Earlier this year, members of Omega, the legendary Hungarian rock group were recognized in Russia for the role they played decades ago. In a recent issue of Diplomacy & Trade, two members, János Kóbor and László Benkõ talked about how surprised they were to learn about this honor.
The recognition was initiated pope Sergiy of a Moscow monastery who himself was a rock musician in the 1970s. He took the opportunity to award the favorite band of his youth when Omega played in Moscow for the first time in May this year. János Kóbor, the singer of the band, was honored with the Grand Cross Order of Merit of the Russian Orthodox Church while the other members of the group were given the Grand Duke Mikhail Aleksandrovich Romanov Commemorative Medal.
“We were an awfully popular band in the Soviet Union, right after groups like the Beatles and the Rolling Stones,” János Kóbor recalls to Diplomacy & Trade. “Our albums sold like hot cakes but were considered the too liberal by the authorities and we were not allowed to hold concerts in the country. Later, times and politics changed but it was only in the spring of this year that finally, we could appear on stage there.” The day after the concert, they were advised – by people who know Moscow traffic all too well – to leave for the airport early. Members of the group were already on the bus when they were reminded that they were expected in a local monastery, which was actually on the way to the airport.
“We were given a pompous reception in the ceremonial hall of the monastery. To my astonishment, I was given the highest Orthodox Church distinction that a layman can receive,” Kóbor continues. The Grand Cross Order of Merit was handed over by Metropolitan Hilarion Alfeyev, the chairman of the Department of the External Church Relations who flew to Moscow from the United States just for this occasion. “I’m not a religious person but this was a moving ceremony,” he adds.
At the ceremony, pope Sergiy said Omega was a symbol of freedom for the youth in the Soviet Union and greatly contributed – especially singer János Kóbor with his long fair hair and emblematic figure – to the strengthening of relations between the two peoples. The pope added that this distinction was a late expression of appreciation for what Omega did in the 1970s.
This church distinction could not come at a better time for the band whose members – being around 70 years old – are considering launching an oratory-like Omega production that they plan to perform in churches to utilize their great acoustics and ambience. The premier of this series is planned to be held in the cathedral in Szeged, SE Hungary on December 1st this year.
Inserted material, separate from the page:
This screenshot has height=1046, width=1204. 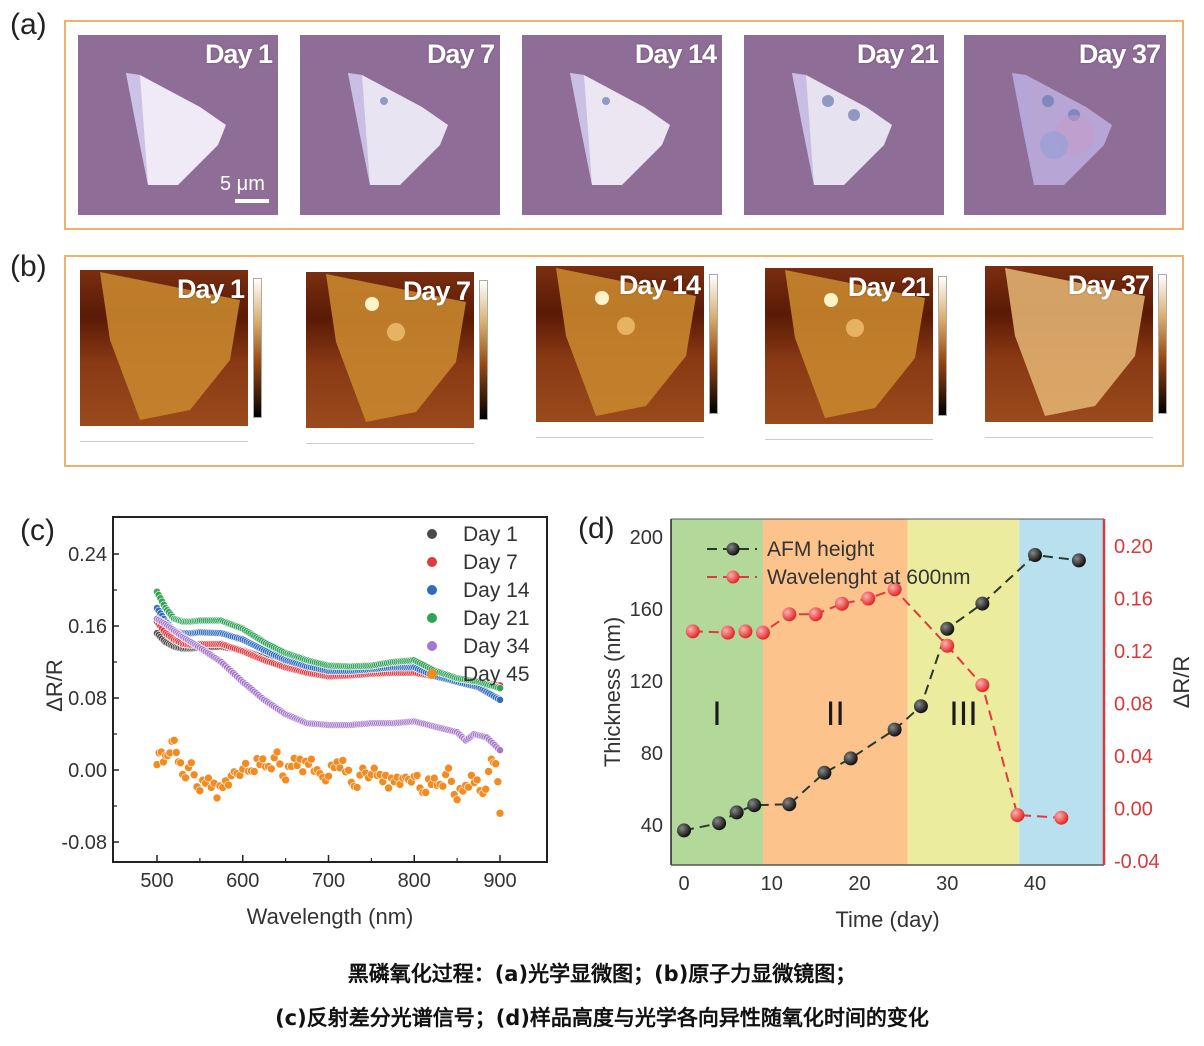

The band’s keyboardist, László Benkõ agrees that it was a great honor to receive this distinction and a great surprise. “We knew that Omega had a big impact to young people in the Soviet Union but we were not aware of its extent. Basically, many youngsters in the Soviet Union learned about the sense of freedom from our songs and we are happy to realize that even now in hindsight as we were reminded by the words of pope Sergiy.” He adds that it was a great experience for the band to realize at the concert this May that most of the audience were actually aware of what the songs were about – so strong were the memories from decades ago.